Task objective »
Edit the lines of the listing between the one holding "At what coordinates should I click to accomplish: Toggle" and the one holding "Action: [19, 145]", inclusive, swapping "Drivers" for "Printers" and leaving everything else unchanged. Give only those lines.

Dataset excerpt
------------

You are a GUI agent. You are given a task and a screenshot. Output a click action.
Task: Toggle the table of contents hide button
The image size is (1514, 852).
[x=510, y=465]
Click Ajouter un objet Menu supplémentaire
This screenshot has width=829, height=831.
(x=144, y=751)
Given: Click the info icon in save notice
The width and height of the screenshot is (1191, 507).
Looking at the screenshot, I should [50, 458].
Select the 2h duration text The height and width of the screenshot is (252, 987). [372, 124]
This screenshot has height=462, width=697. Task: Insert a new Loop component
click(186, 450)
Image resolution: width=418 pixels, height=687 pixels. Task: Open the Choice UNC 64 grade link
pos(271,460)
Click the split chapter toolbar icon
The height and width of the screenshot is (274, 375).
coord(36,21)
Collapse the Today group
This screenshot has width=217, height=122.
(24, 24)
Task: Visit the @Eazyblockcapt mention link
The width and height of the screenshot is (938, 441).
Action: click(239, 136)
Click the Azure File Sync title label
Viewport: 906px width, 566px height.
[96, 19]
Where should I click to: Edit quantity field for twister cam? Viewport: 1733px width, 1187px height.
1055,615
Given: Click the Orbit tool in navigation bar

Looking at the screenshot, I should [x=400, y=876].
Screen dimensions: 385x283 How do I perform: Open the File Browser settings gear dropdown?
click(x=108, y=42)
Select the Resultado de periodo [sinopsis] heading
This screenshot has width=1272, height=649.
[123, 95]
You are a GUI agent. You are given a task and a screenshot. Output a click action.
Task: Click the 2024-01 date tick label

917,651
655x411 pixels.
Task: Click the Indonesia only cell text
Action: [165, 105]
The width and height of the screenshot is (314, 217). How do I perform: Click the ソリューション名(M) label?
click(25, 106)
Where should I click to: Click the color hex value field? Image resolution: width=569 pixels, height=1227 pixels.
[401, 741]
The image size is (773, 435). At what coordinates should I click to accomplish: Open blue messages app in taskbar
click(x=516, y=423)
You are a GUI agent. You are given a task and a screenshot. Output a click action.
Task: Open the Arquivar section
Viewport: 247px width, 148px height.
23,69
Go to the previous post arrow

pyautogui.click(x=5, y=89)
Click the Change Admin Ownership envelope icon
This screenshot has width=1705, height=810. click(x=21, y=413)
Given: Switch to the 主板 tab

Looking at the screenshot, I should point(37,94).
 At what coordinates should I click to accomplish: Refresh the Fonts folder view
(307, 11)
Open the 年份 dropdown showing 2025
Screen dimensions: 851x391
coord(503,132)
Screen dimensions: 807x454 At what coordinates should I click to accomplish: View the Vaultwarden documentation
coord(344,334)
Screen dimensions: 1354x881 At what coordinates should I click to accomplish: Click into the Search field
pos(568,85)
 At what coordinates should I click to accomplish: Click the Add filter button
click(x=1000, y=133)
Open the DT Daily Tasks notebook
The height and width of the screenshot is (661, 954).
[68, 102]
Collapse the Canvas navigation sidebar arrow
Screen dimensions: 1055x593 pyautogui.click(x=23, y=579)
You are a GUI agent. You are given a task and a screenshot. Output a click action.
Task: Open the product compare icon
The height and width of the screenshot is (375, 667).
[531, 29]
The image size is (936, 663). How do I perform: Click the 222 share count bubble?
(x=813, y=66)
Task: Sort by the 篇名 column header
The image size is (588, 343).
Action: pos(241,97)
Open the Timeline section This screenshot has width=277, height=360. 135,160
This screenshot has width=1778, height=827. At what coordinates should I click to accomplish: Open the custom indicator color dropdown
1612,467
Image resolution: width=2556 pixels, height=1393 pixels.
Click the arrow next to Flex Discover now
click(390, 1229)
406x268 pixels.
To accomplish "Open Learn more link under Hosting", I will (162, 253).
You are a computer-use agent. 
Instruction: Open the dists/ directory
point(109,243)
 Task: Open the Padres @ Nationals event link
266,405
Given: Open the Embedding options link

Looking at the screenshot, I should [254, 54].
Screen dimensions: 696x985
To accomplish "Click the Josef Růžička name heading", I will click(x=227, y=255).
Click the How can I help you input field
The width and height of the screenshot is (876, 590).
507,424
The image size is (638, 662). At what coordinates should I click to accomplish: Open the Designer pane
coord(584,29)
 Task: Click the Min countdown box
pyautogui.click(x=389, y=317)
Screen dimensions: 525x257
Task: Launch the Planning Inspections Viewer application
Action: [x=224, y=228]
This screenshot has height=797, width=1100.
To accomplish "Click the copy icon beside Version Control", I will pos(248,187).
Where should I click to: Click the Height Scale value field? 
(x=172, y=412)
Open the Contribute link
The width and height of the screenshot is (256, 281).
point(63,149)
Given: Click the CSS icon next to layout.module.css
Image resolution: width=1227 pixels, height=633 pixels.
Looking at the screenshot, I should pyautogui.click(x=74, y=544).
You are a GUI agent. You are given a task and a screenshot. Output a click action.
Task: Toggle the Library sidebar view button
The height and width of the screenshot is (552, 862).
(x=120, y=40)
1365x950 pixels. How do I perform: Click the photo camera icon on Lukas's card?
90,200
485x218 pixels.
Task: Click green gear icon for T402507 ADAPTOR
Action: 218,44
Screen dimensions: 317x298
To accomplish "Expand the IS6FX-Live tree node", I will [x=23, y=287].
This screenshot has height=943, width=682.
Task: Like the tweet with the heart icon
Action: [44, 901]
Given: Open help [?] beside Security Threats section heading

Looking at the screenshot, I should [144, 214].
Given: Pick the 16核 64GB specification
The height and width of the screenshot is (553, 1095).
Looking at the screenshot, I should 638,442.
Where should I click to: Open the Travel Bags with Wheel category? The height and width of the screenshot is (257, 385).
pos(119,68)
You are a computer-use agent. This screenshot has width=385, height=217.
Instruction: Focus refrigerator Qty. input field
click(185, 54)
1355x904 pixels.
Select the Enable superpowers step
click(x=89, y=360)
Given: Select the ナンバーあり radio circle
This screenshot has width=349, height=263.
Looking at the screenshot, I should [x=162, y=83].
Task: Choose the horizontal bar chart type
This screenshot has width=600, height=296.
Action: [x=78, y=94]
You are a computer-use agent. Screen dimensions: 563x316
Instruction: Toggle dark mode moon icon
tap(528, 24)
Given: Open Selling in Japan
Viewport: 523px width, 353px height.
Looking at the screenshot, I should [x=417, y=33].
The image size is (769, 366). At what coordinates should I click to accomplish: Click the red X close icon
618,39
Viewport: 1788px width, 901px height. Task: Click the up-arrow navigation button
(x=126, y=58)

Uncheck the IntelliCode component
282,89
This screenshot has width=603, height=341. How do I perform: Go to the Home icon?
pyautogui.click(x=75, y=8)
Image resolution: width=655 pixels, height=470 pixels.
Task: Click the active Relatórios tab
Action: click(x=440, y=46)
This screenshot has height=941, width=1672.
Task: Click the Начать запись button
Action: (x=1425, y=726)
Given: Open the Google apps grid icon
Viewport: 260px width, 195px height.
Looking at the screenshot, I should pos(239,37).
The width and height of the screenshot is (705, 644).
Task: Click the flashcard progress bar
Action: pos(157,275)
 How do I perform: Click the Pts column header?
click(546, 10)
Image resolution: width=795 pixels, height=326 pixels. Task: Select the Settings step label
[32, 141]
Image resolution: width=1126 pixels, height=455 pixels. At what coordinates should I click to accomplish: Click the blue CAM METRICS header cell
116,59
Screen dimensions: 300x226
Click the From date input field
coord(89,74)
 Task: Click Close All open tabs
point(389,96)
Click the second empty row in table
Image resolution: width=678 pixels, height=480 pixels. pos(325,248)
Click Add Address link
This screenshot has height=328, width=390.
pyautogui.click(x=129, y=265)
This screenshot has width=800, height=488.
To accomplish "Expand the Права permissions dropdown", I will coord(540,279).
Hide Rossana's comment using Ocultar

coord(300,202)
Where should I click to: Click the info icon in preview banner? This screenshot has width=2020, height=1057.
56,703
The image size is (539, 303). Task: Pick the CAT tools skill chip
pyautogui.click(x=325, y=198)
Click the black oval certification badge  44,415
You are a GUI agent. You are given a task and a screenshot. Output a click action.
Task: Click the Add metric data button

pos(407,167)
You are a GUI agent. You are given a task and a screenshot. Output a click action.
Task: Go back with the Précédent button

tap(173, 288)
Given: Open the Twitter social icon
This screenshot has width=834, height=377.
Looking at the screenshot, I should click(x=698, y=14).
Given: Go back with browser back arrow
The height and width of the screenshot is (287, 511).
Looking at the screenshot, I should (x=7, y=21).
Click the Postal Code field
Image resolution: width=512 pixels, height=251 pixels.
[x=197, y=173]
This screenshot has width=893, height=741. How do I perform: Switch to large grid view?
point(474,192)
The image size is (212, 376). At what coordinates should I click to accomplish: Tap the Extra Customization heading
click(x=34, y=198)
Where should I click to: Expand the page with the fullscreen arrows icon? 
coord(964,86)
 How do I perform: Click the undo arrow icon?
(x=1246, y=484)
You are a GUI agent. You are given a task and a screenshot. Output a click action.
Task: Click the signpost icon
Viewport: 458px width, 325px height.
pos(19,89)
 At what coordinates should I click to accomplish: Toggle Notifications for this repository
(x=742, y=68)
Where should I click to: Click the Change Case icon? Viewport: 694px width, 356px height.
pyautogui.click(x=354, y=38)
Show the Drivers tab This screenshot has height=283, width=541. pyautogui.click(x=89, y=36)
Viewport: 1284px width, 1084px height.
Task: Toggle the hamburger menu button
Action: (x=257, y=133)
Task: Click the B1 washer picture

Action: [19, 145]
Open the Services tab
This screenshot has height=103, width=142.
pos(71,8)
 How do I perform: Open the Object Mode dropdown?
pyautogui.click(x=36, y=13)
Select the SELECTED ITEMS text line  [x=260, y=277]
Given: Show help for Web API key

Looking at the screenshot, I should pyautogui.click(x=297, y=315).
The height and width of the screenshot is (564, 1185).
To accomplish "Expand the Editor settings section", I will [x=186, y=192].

------------

Task answer »
 At what coordinates should I click to accomplish: Toggle Notifications for this repository
(x=742, y=68)
Where should I click to: Click the Change Case icon? Viewport: 694px width, 356px height.
pyautogui.click(x=354, y=38)
Show the Printers tab This screenshot has height=283, width=541. pyautogui.click(x=89, y=36)
Viewport: 1284px width, 1084px height.
Task: Toggle the hamburger menu button
Action: (x=257, y=133)
Task: Click the B1 washer picture

Action: [19, 145]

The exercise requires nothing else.